If filing taxes wasn’t tolling enough, taxpayers also face the possibility of an income tax audit by the Internal Revenue Service (IRS). While certain tax returns may be chosen for an audit because they raise red flags, are randomly selected, part of a target group (and thus subject to more scrutiny), , or a combination of the above; that is not true for all cases. In fact, there does not seem to be definitive advice, that if heeded, would guarantee taxpayers that they will not face an income tax audit.
While there’s no guarantee against an IRS audit, there are strategies you can employ to “play the odds” and reduce your chances of receiving the dreaded Notice of Audit. Some are obvious, others less so, but what they all have in common is to be honest about what you put on your tax return and how you submit it and to avoid fraud.
Some common mistakes and red flags which attract IRS attention for an income tax audit include:
Math errors–one of the most common errors is also the easiest to fix. Don’t expect the IRS to reason that the reason you think you don’t owe taxes is because you simply made a math mistake. Double and triple check your figures. Automated tax return programs such as TurboTax are useful in avoiding such errors.

☆ ☆ ☆ ☆ ☆ ☆ ☆

Direction 1: Copy out every line of the rows below, in full, but leave out the picture lines.
The rows that follow have no connection to the IRS audit text above.

☆ ☆ ☆ ☆ ☆ ☆ ☆

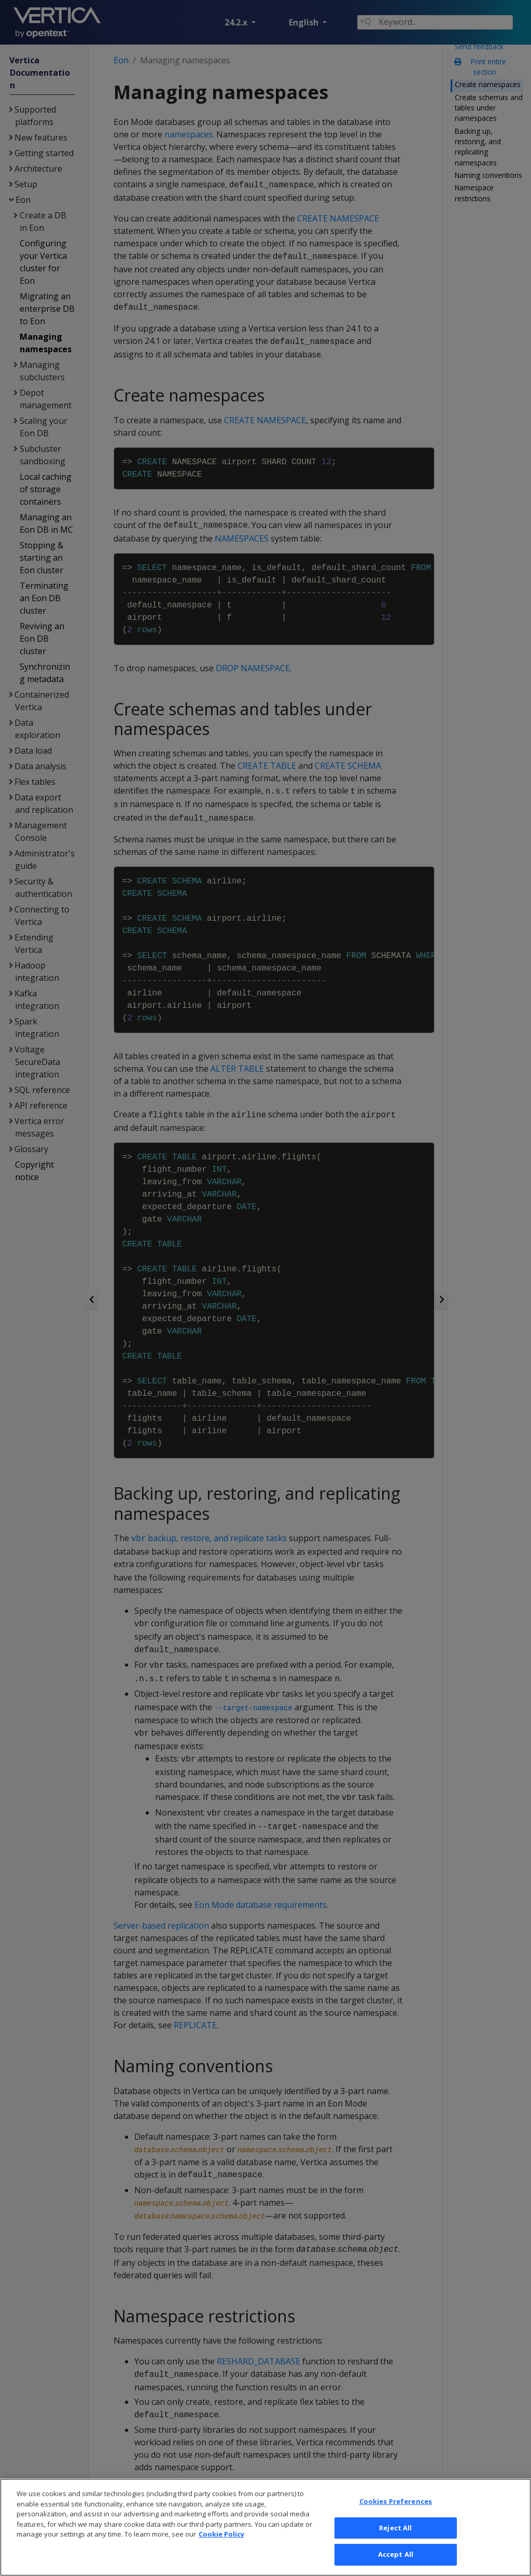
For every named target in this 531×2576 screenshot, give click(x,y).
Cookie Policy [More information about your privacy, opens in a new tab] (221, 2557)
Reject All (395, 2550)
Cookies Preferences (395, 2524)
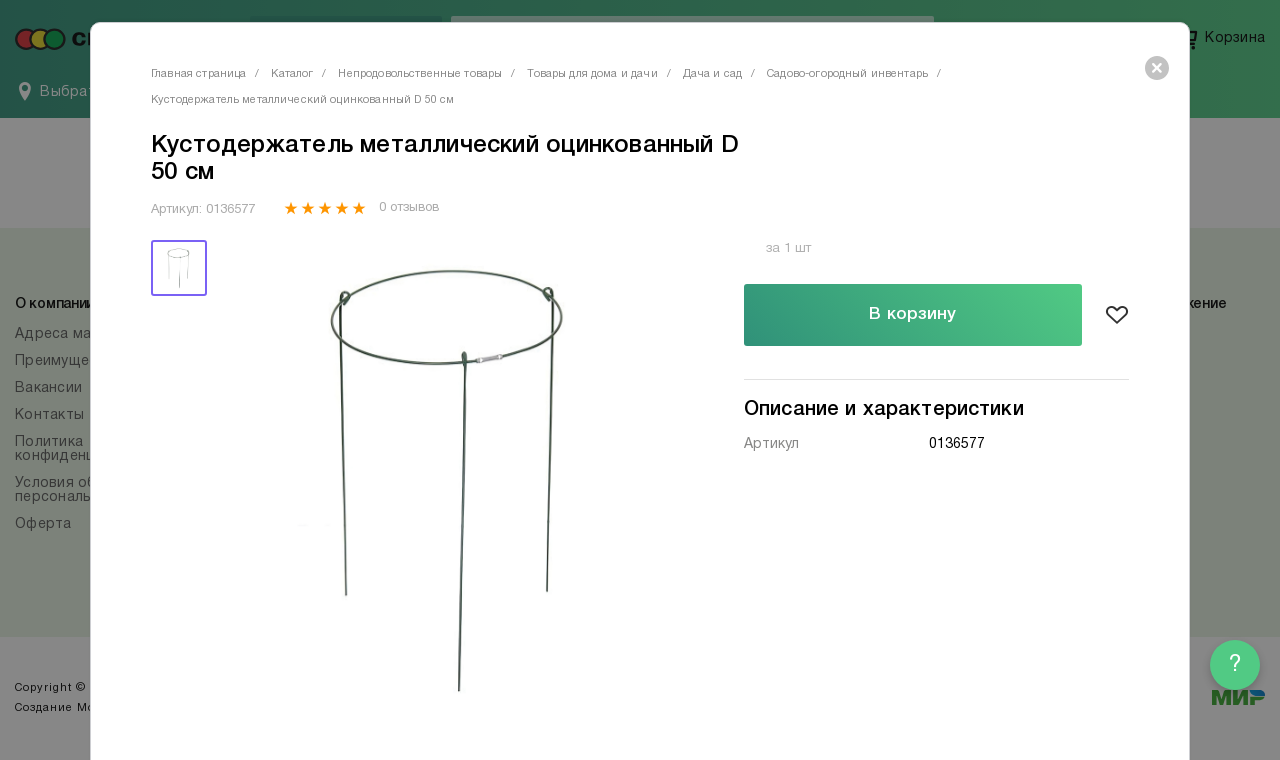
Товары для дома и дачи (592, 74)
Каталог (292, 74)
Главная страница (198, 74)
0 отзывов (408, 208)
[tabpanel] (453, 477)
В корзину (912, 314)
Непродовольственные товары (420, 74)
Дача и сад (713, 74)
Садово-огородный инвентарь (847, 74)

☆ ☆ ☆ ☆ ☆ ☆ ☆

Direction 2: In the IRS audit text, what kind of tool is named as useful for avoiding math errors?

Answer 1:
For every named target in this 531×2576 screenshot, give click(x,y).
Cookie Policy [More information about your privacy, opens in a new tab] (221, 2557)
Reject All (395, 2550)
Cookies Preferences (395, 2524)
Товары для дома и дачи (592, 74)
Каталог (292, 74)
Главная страница (198, 74)
0 отзывов (408, 208)
[tabpanel] (453, 477)
В корзину (912, 314)
Непродовольственные товары (420, 74)
Дача и сад (713, 74)
Садово-огородный инвентарь (847, 74)

Answer 2: Automated tax return programs such as TurboTax.